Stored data

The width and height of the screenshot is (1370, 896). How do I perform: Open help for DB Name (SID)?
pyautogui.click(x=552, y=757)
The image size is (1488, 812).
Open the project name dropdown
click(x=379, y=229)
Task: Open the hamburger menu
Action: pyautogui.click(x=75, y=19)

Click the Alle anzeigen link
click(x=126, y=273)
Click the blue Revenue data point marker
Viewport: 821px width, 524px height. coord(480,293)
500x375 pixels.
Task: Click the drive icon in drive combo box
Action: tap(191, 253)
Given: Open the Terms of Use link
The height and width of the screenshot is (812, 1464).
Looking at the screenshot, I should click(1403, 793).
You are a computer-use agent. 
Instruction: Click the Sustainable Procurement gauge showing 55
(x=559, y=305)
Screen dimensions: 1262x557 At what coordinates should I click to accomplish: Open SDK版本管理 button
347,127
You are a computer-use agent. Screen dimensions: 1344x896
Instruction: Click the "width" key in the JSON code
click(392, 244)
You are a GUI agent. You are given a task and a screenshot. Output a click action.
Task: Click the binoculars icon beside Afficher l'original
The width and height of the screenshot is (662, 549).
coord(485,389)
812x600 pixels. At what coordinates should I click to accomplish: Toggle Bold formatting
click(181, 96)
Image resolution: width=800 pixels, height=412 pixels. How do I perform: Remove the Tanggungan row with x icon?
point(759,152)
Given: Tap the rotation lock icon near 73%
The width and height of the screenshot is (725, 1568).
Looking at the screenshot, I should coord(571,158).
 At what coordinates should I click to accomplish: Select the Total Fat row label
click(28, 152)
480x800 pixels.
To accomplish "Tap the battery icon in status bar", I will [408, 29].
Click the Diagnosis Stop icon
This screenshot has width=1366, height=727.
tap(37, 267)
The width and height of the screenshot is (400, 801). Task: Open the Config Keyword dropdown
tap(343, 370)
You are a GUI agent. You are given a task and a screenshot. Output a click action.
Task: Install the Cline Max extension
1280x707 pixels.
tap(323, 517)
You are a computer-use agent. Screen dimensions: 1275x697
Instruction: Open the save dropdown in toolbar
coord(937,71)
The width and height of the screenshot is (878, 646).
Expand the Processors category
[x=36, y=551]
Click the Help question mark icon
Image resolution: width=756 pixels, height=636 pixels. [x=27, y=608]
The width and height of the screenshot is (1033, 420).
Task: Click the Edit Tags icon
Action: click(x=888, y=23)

## Work instructions
Transcribe every record above exactly.

## Result
The width and height of the screenshot is (1370, 896). How do I perform: Open help for DB Name (SID)?
pyautogui.click(x=552, y=757)
The image size is (1488, 812).
Open the project name dropdown
click(x=379, y=229)
Task: Open the hamburger menu
Action: pyautogui.click(x=75, y=19)

Click the Alle anzeigen link
click(x=126, y=273)
Click the blue Revenue data point marker
Viewport: 821px width, 524px height. coord(480,293)
500x375 pixels.
Task: Click the drive icon in drive combo box
Action: tap(191, 253)
Given: Open the Terms of Use link
The height and width of the screenshot is (812, 1464).
Looking at the screenshot, I should click(1403, 793).
You are a computer-use agent. 
Instruction: Click the Sustainable Procurement gauge showing 55
(x=559, y=305)
Screen dimensions: 1262x557 At what coordinates should I click to accomplish: Open SDK版本管理 button
347,127
You are a computer-use agent. Screen dimensions: 1344x896
Instruction: Click the "width" key in the JSON code
click(392, 244)
You are a GUI agent. You are given a task and a screenshot. Output a click action.
Task: Click the binoculars icon beside Afficher l'original
The width and height of the screenshot is (662, 549).
coord(485,389)
812x600 pixels. At what coordinates should I click to accomplish: Toggle Bold formatting
click(181, 96)
Image resolution: width=800 pixels, height=412 pixels. How do I perform: Remove the Tanggungan row with x icon?
point(759,152)
Given: Tap the rotation lock icon near 73%
The width and height of the screenshot is (725, 1568).
Looking at the screenshot, I should coord(571,158).
 At what coordinates should I click to accomplish: Select the Total Fat row label
click(28, 152)
480x800 pixels.
To accomplish "Tap the battery icon in status bar", I will [408, 29].
Click the Diagnosis Stop icon
This screenshot has width=1366, height=727.
tap(37, 267)
The width and height of the screenshot is (400, 801). Task: Open the Config Keyword dropdown
tap(343, 370)
You are a GUI agent. You are given a task and a screenshot. Output a click action.
Task: Install the Cline Max extension
1280x707 pixels.
tap(323, 517)
You are a computer-use agent. Screen dimensions: 1275x697
Instruction: Open the save dropdown in toolbar
coord(937,71)
The width and height of the screenshot is (878, 646).
Expand the Processors category
[x=36, y=551]
Click the Help question mark icon
Image resolution: width=756 pixels, height=636 pixels. [x=27, y=608]
The width and height of the screenshot is (1033, 420).
Task: Click the Edit Tags icon
Action: click(x=888, y=23)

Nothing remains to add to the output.